Direktur Eksekutif Yayasan BaKTI, Ibu Caroline Tupamahu sangat antusias mengikuti berbagai cerita yang disampaikan para peserta karena kegiatan ini memang dilaksanakan untuk menggali sebanyak mungkin pengetahuan-pengetahuan tentang pengelolaan sumberdaya alam berbasis masyarakat untuk disebarluaskan sehingga makin banyak pihak yang mendapat manfaat. Untuk awal ini, film yang dibuat memang masih berlokasi di Sumba Timur tetapi ke depan bisa saja ada cerita-cerita dari Kabupaten lain di Pulau Sumba yang didokumentasikan, apakah itu lewat film ataupun produk pengetahuan lain seperti komik dan artikel.

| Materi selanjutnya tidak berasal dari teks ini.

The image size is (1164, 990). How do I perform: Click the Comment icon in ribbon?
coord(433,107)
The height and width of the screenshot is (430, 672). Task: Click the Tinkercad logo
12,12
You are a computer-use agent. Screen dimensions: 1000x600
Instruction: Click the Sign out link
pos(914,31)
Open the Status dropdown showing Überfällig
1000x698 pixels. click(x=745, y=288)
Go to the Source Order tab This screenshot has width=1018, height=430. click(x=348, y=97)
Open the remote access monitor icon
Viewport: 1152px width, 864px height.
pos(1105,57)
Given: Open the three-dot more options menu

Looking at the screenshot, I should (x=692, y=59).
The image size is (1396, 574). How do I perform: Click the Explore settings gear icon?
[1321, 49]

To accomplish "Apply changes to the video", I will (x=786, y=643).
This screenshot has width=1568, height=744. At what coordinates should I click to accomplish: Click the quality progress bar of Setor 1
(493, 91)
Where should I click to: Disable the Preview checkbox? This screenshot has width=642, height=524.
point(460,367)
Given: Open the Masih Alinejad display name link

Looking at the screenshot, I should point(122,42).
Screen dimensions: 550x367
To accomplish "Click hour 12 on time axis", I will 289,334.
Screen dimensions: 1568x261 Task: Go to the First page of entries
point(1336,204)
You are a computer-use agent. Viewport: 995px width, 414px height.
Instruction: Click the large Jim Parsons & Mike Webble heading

Menutup kegiatan ini, perwakilan MCA-Indonesia Bapak Stefanus Segu menghimbau kepada semua peserta agar semakin giat untuk bertukar informasi dan pengetahuan karena di Sumba Barat Daya sendiri sudah banyak kerja-kerja untuk isu pengelolaan sumberdaya alam berbasis masyarakat yang dihasilkan oleh semua pelaku pembangunan hanya saja proses dokumentasi dan penyebarluasannya yang masih kurang. Harus disadari bahwa dalam diri setiap orang ada potensi yang bisa membuat diri sendiri maupun orang lain menjadi maju atau setiap orang dapat menjadi agen perubahan, tinggal bagaimana ia bersedia bertukar pengetahuan dan informasi dengan pihak lain.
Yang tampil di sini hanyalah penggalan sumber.